A brown-shingled Craftsman house in Berkeley. Photos courtesy of Will Sprietsma and Stefano DeZerega, Zephyr

The latest listing for 6 Nogales Street, a three-bed, three-bath Berkeley craftsman from 1915, claims Walter Ratcliff as its designer, the same man who served as Berkeley’s first—and only—official city architect.

The brown shingles and encompassing stone porch railing at the front of the house promotes the richness of the woodwork inside. Notice that the same rounded, uneven stones that make up the porch railing built the living room fireplace as well—”river rocks,” according to the ad.

It certainly looks like it would be up Ratcliff’s alley, although anything sufficiently beautiful might be.

The San Francisco Chronicle called him “one of the Bay Area's greatest eclectic architects” in 2006, noted for his diversity of influences and habit of porting aesthetically pleasing elements straight from other buildings into his own designs.

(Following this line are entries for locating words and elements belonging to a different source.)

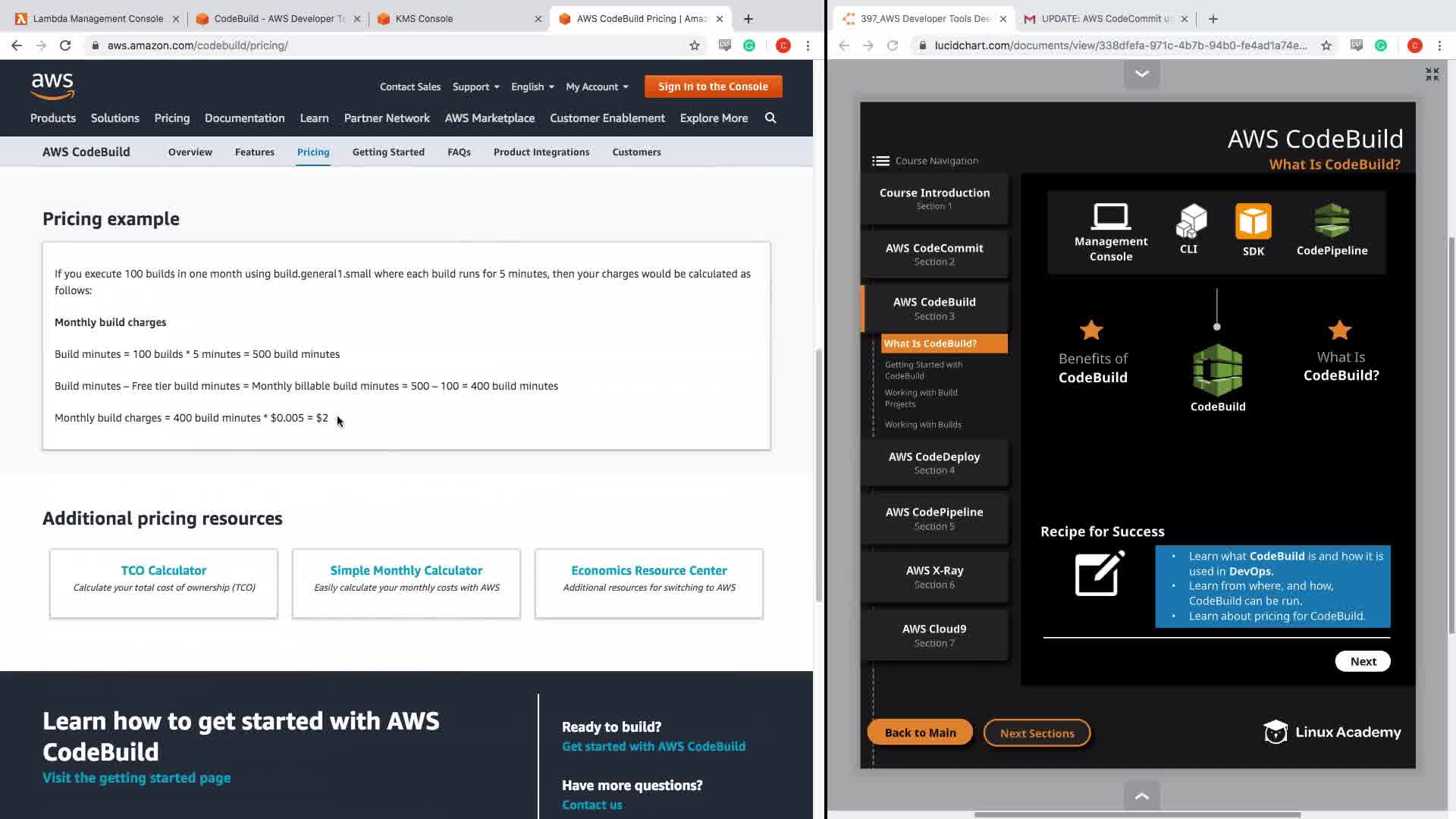Click the CLI cubes icon

click(x=1191, y=221)
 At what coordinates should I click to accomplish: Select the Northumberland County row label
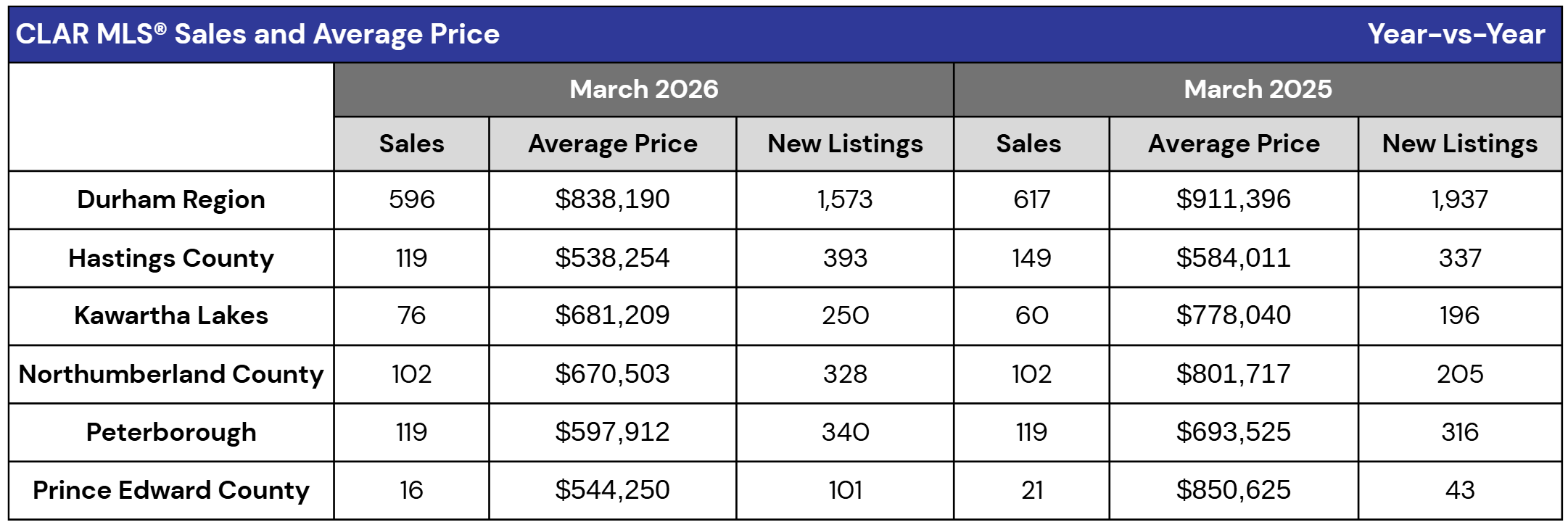point(171,374)
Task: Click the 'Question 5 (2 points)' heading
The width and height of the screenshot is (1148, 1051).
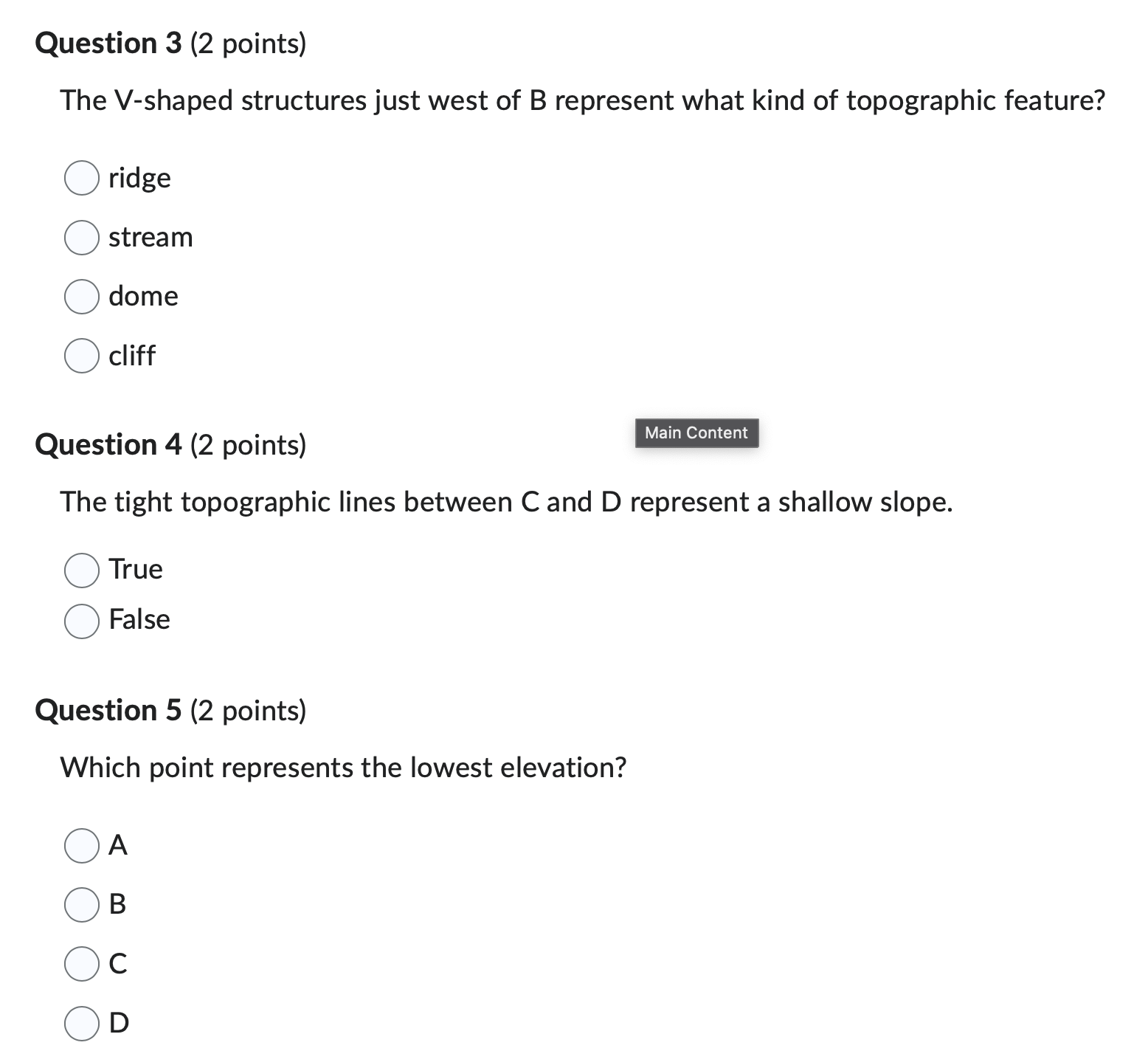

The history blog Berkeley Heritage points out that Ratcliff, an Englishman by birth, served as the official city architect from 1913 until 1921, the only person to ever fill the position. Much of that was to do with his designs, but it didn’t hurt that he was “extremely well connected in the business community” either.

He built his first spec house in Berkeley in 1902, according to his Berkeley Citizen biography. Over the course of his career Ratcliff designed everything from “the small English cottage in Claremont Court for Miss Anna Head to the large Italianate mansion in Piedmont (now destroyed) for Senator A. H. Breed.”

So it’s little surprise that the signature Berkeley craftsman might end up designing a signature Berkeley craftsman. And 6 Nogales has a new signature price: $1.9 million, which, with inflation factored in, is actually a bit less than the $1.6 million it sold for back in 2006.